» Assigned task 1: According to the passage on the Adeleke syndrome, what was the simple lesson from the Osun State episode?
» Assigned task 2: Continue the passage on the Adeleke syndrome in Adamawa from its last sentence.

» Supplied passage:

It is for this reason that history offers warnings, such as the Adeleke syndrome that manifested in Osun State.
The Adeleke Syndrome in Adamawa: A Blueprint for Failure
When Governor Ademola Adeleke of Osun State was linked to possible alignment discussions involving the APC, resistance from entrenched party structures was swift. The anxiety was not personal; it was structural. A sitting governor entering an established opposition platform carries significant influence—an influence that can distort internal balance.
The lesson was simple: integration without clarity breeds suspicion.
Adamawa’s APC must avoid romanticising the optics of a high-profile defection while ignoring the mechanics of coexistence. A governor does not merely join; he negotiates relevance, seeks leverage, and expects influence.
If that influence extends to candidate selection, party hierarchy, or strategic direction, long-standing members may interpret it as displacement rather than growth.

» Records shown:
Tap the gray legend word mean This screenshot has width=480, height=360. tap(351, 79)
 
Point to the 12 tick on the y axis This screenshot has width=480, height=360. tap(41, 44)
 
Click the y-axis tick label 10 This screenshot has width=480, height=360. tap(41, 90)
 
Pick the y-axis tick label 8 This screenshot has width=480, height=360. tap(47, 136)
...
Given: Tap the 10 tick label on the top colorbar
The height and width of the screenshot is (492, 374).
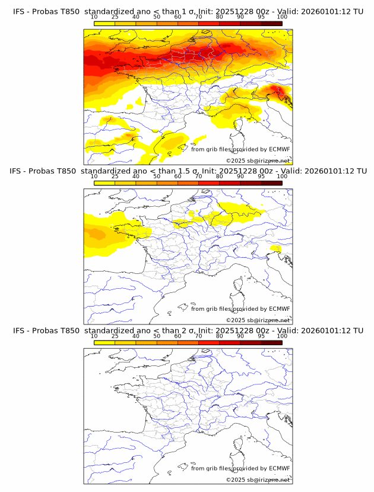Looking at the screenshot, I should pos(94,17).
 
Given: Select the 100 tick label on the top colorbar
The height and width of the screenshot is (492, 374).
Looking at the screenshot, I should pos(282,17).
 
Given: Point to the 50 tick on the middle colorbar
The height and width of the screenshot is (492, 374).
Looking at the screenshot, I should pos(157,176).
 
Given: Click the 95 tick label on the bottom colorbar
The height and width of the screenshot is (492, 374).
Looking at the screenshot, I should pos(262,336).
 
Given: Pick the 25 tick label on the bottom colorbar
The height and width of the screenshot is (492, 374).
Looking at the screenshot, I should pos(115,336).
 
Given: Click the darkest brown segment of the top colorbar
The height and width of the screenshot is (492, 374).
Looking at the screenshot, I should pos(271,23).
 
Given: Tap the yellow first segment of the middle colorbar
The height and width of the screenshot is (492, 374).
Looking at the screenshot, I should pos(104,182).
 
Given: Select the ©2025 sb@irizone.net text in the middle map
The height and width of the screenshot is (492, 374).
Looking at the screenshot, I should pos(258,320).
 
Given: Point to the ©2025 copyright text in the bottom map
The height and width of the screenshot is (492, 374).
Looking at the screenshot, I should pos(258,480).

» Exercise output 1: Integration without clarity breeds suspicion.

» Exercise output 2:
And in politics, displacement breeds open rebellion.
Political parties survive on morale as much as numbers. An enlarged platform that alienates its core may appear impressive on paper while bleeding internally.
The Ethnic Time Bomb: A Proxy War Disguised as Defection
Beyond ambition lies an even more volatile layer. Adamawa’s politics cannot be separated from its delicate ethnic and traditional architecture. Decisions made at the top often ripple through communities with deep historical sensitivities.
Governor Fintiri’s creation of new emirates during his tenure has generated divergent interpretations across the state. While some view it as administrative reform, others see it as a recalibration of traditional influence.
Within the APC itself, various power blocs exist, including networks aligned with prominent figures such as Nuhu Ribadu. Introducing a powerful external actor into this already complex equation without consensus risks transforming manageable rivalries into hardened factions.
If sections of the party interpret Fintiri’s entry as part of a broader ethnic-balancing strategy or a counterweight against specific blocs, the consequences could be profound. What is publicly presented as party expansion could privately evolve into a proxy war.
Internal distrust is far more destructive than external opposition.
The APC’s strength in Adamawa has been anchored in its identity as a disciplined alternative. Blurring that identity through a hurried embrace of a former adversary may erode the clarity that energised its base.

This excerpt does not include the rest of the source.